In our  Perspectives class we read an article that described another person like all of you who donated.  J. Hudson Taylor founded the China Inland Mission organization in the late 1800’s.  During his journey of preparation for service, the Lord led him to do something rather strange.  Read on…

“The effect of this blessed hope was a thoroughly practical one.  It led me to look carefully through my little library to see if there were any books that were not needed or likely to be of further service, and to examine my small wardrobe, to be quite sure that it contained nothing that I should be sorry to give an account of should the Master come at once.  The result was that the library was considerably diminished, to the benefit of some poor neighbors, and to the far greater benefit of my own soul, and that I found I had articles of clothing also which might be put to better advantage in other directions. 
                “It has been very helpful to me from time to time through life, as occasion has served, to act again in a similar way; and I have never gone through my house, from basement to attic, with this object in view, without receiving a great accession of spiritual joy and blessing.  I believe we are all in danger of accumulating—it may be from thoughtlessness, or from pressure of occupation—things which would be useful to others, which not needed by ourselves, and the retention of which entails loss of blessing.  If the whole resources of the Church of God were well utilized, how much more might be accomplished!  How many poor might be fed and naked clothed, and to how many of those as yet unreached the Gospel might be carried!” (Hudson Taylor, The Call to Service)

Embracing the Foreigner:
Early March, Pastor Jim Landymore preached about God’s compassion to the poor, the orphans, and the foreigner.  Throughout the Old Testament God asked His people to welcome, feed, and take care of these marginalized people that crossed their paths and lived among them. 

Deuteronomy 10:17-19
“For the LORD your God is God of gods and Lord of lords, the great God, mighty and awesome, who shows no partiality and accepts no bribes. 
He defends the cause of the fatherless and the widow, and loves 
the foreigner residing among you, giving them food and clothing. 
And you are to love those who are foreigners,
for you yourselves were foreigners in Egypt.”

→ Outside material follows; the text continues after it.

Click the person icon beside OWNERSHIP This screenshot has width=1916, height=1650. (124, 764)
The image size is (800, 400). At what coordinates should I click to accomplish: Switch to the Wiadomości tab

Here in the Tri-Cities, foreigners are constantly coming to “live among us.”  Since God loves and cares for them, we who call ourselves “children of God” must do likewise.

If you are like us, you may often wonder if you are actually doing God’s will.  We take a step toward what we think God wants us to do.  Then we seek confirmations that we are onto something that pleases God. 
For us, this partnership with World Relief came very quickly.  Within one month we had applied, gone through orientation, background checks, gathered apartment donations, and now we are about to welcome our new refugee friends in less than an hour!  It all happened so fast that I felt a little timid about the whole idea. 
Before March, we knew next to nothing about World Relief and the people of Myanmar (formerly known as Burma).  We prayed for God to confirm our steps and He did!  Within days of starting the process, we heard sermons about God’s concern for the foreigner, watched movies about Myanmar, and then the best confirmation was this last Sunday night.  The guest speaker at our Perspectives class spent a large chunk of his time speaking about God’s work in Myanmar.  He told us of the redemptive story that He had planted in their folklore and how the Church is growing in that people group.  Then, after class we met a fellow student who had connections here in the Tri-Cities with the Burmese community.  He gave us the name and number of a Burmese pastor.  This will give them friends who can speak their language and an opportunity to hear the gospel!

For us, this partnership with World Relief happened so fast that I felt timid and unprepared.  But God has confirmed each step and within one month we had applied, gone through orientation, background checks, gathered apartment donations, and now we are about to welcome our new refugee friends in less than an hour!  Thank you for all your support prayers as we embark on this next step of sharing God’s glory among all nations.